PROBLEM DESCRIPTION: Each entry below needs to be retyped exactly as given.

###

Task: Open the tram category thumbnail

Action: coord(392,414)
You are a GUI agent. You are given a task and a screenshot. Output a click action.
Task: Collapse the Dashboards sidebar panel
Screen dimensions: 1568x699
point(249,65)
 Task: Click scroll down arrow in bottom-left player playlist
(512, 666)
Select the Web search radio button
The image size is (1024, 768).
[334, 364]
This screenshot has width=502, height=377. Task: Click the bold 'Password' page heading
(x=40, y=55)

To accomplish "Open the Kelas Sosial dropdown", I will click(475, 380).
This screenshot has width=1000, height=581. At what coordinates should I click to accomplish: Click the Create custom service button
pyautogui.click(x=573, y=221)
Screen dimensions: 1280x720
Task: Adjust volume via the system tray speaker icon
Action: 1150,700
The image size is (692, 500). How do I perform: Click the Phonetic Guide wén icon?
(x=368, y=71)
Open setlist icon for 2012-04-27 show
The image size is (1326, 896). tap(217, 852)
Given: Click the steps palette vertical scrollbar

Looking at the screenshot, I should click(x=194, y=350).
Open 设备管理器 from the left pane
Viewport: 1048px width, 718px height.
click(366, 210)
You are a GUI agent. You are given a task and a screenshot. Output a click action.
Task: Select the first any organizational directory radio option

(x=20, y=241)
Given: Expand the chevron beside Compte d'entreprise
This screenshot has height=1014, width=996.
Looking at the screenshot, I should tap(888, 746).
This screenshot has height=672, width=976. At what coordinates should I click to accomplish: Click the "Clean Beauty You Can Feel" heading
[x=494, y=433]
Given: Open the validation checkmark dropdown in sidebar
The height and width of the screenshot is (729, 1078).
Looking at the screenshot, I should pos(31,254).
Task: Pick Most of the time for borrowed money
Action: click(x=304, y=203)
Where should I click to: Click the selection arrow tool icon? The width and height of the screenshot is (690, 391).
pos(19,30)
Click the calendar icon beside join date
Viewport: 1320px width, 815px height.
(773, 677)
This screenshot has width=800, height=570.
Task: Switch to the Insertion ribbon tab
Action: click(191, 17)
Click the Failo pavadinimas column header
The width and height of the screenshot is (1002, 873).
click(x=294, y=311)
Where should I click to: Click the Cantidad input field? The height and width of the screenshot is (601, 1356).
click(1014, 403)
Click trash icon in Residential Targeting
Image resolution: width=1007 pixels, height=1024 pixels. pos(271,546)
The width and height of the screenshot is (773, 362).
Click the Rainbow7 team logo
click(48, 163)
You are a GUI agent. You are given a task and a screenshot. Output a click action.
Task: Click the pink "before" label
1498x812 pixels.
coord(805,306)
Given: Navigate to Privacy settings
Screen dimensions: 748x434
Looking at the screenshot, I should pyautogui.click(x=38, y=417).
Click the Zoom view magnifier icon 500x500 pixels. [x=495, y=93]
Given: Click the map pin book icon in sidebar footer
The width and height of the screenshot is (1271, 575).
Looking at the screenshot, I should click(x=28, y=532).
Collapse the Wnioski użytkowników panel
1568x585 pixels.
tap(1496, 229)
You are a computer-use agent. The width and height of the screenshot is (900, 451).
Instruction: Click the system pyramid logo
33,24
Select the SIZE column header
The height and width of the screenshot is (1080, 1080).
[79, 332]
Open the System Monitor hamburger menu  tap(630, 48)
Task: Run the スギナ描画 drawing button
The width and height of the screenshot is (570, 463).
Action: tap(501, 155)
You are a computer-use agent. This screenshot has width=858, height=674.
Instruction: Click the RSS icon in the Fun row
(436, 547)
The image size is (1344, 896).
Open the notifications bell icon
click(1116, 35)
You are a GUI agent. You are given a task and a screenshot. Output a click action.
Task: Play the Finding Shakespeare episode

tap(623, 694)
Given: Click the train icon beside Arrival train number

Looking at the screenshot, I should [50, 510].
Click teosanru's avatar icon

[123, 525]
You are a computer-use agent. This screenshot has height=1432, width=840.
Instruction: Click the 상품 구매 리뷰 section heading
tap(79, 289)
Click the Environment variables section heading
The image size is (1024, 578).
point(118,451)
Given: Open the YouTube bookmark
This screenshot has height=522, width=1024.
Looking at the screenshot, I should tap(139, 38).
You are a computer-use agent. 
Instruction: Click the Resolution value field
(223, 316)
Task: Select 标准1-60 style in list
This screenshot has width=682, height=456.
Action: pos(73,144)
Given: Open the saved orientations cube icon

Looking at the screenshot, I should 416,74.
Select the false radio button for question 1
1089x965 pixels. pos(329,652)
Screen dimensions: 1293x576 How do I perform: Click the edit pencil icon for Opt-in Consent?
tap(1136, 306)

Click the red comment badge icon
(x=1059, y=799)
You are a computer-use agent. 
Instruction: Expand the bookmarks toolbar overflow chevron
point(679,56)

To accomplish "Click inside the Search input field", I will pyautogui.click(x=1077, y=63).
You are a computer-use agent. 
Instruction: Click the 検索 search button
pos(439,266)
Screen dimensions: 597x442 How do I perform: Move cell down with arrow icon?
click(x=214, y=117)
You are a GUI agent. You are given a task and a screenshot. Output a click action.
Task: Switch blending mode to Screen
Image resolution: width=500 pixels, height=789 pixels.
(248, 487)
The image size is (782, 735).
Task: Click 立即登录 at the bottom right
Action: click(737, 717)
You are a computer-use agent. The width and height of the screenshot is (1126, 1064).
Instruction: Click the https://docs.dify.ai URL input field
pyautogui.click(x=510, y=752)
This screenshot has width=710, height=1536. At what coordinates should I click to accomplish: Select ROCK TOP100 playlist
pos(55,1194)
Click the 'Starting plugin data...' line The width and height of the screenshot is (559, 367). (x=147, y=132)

###

REPLY:
Task: Open the tram category thumbnail

Action: coord(392,414)
You are a GUI agent. You are given a task and a screenshot. Output a click action.
Task: Collapse the Dashboards sidebar panel
Screen dimensions: 1568x699
point(249,65)
 Task: Click scroll down arrow in bottom-left player playlist
(512, 666)
Select the Web search radio button
The image size is (1024, 768).
[334, 364]
This screenshot has width=502, height=377. Task: Click the bold 'Password' page heading
(x=40, y=55)

To accomplish "Open the Kelas Sosial dropdown", I will click(475, 380).
This screenshot has width=1000, height=581. At what coordinates should I click to accomplish: Click the Create custom service button
pyautogui.click(x=573, y=221)
Screen dimensions: 1280x720
Task: Adjust volume via the system tray speaker icon
Action: 1150,700
The image size is (692, 500). How do I perform: Click the Phonetic Guide wén icon?
(x=368, y=71)
Open setlist icon for 2012-04-27 show
The image size is (1326, 896). tap(217, 852)
Given: Click the steps palette vertical scrollbar

Looking at the screenshot, I should click(x=194, y=350).
Open 设备管理器 from the left pane
Viewport: 1048px width, 718px height.
click(366, 210)
You are a GUI agent. You are given a task and a screenshot. Output a click action.
Task: Select the first any organizational directory radio option

(x=20, y=241)
Given: Expand the chevron beside Compte d'entreprise
This screenshot has height=1014, width=996.
Looking at the screenshot, I should tap(888, 746).
This screenshot has height=672, width=976. At what coordinates should I click to accomplish: Click the "Clean Beauty You Can Feel" heading
[x=494, y=433]
Given: Open the validation checkmark dropdown in sidebar
The height and width of the screenshot is (729, 1078).
Looking at the screenshot, I should pos(31,254).
Task: Pick Most of the time for borrowed money
Action: click(x=304, y=203)
Where should I click to: Click the selection arrow tool icon? The width and height of the screenshot is (690, 391).
pos(19,30)
Click the calendar icon beside join date
Viewport: 1320px width, 815px height.
(773, 677)
This screenshot has width=800, height=570.
Task: Switch to the Insertion ribbon tab
Action: click(191, 17)
Click the Failo pavadinimas column header
The width and height of the screenshot is (1002, 873).
click(x=294, y=311)
Where should I click to: Click the Cantidad input field? The height and width of the screenshot is (601, 1356).
click(1014, 403)
Click trash icon in Residential Targeting
Image resolution: width=1007 pixels, height=1024 pixels. pos(271,546)
The width and height of the screenshot is (773, 362).
Click the Rainbow7 team logo
click(48, 163)
You are a GUI agent. You are given a task and a screenshot. Output a click action.
Task: Click the pink "before" label
1498x812 pixels.
coord(805,306)
Given: Navigate to Privacy settings
Screen dimensions: 748x434
Looking at the screenshot, I should pyautogui.click(x=38, y=417).
Click the Zoom view magnifier icon 500x500 pixels. [x=495, y=93]
Given: Click the map pin book icon in sidebar footer
The width and height of the screenshot is (1271, 575).
Looking at the screenshot, I should click(x=28, y=532).
Collapse the Wnioski użytkowników panel
1568x585 pixels.
tap(1496, 229)
You are a computer-use agent. The width and height of the screenshot is (900, 451).
Instruction: Click the system pyramid logo
33,24
Select the SIZE column header
The height and width of the screenshot is (1080, 1080).
[79, 332]
Open the System Monitor hamburger menu  tap(630, 48)
Task: Run the スギナ描画 drawing button
The width and height of the screenshot is (570, 463).
Action: tap(501, 155)
You are a computer-use agent. This screenshot has width=858, height=674.
Instruction: Click the RSS icon in the Fun row
(436, 547)
The image size is (1344, 896).
Open the notifications bell icon
click(1116, 35)
You are a GUI agent. You are given a task and a screenshot. Output a click action.
Task: Play the Finding Shakespeare episode

tap(623, 694)
Given: Click the train icon beside Arrival train number

Looking at the screenshot, I should [50, 510].
Click teosanru's avatar icon

[123, 525]
You are a computer-use agent. This screenshot has height=1432, width=840.
Instruction: Click the 상품 구매 리뷰 section heading
tap(79, 289)
Click the Environment variables section heading
The image size is (1024, 578).
point(118,451)
Given: Open the YouTube bookmark
This screenshot has height=522, width=1024.
Looking at the screenshot, I should tap(139, 38).
You are a computer-use agent. 
Instruction: Click the Resolution value field
(223, 316)
Task: Select 标准1-60 style in list
This screenshot has width=682, height=456.
Action: pos(73,144)
Given: Open the saved orientations cube icon

Looking at the screenshot, I should 416,74.
Select the false radio button for question 1
1089x965 pixels. pos(329,652)
Screen dimensions: 1293x576 How do I perform: Click the edit pencil icon for Opt-in Consent?
tap(1136, 306)

Click the red comment badge icon
(x=1059, y=799)
You are a computer-use agent. 
Instruction: Expand the bookmarks toolbar overflow chevron
point(679,56)

To accomplish "Click inside the Search input field", I will pyautogui.click(x=1077, y=63).
You are a computer-use agent. 
Instruction: Click the 検索 search button
pos(439,266)
Screen dimensions: 597x442 How do I perform: Move cell down with arrow icon?
click(x=214, y=117)
You are a GUI agent. You are given a task and a screenshot. Output a click action.
Task: Switch blending mode to Screen
Image resolution: width=500 pixels, height=789 pixels.
(248, 487)
The image size is (782, 735).
Task: Click 立即登录 at the bottom right
Action: click(737, 717)
You are a computer-use agent. The width and height of the screenshot is (1126, 1064).
Instruction: Click the https://docs.dify.ai URL input field
pyautogui.click(x=510, y=752)
This screenshot has width=710, height=1536. At what coordinates should I click to accomplish: Select ROCK TOP100 playlist
pos(55,1194)
Click the 'Starting plugin data...' line The width and height of the screenshot is (559, 367). (x=147, y=132)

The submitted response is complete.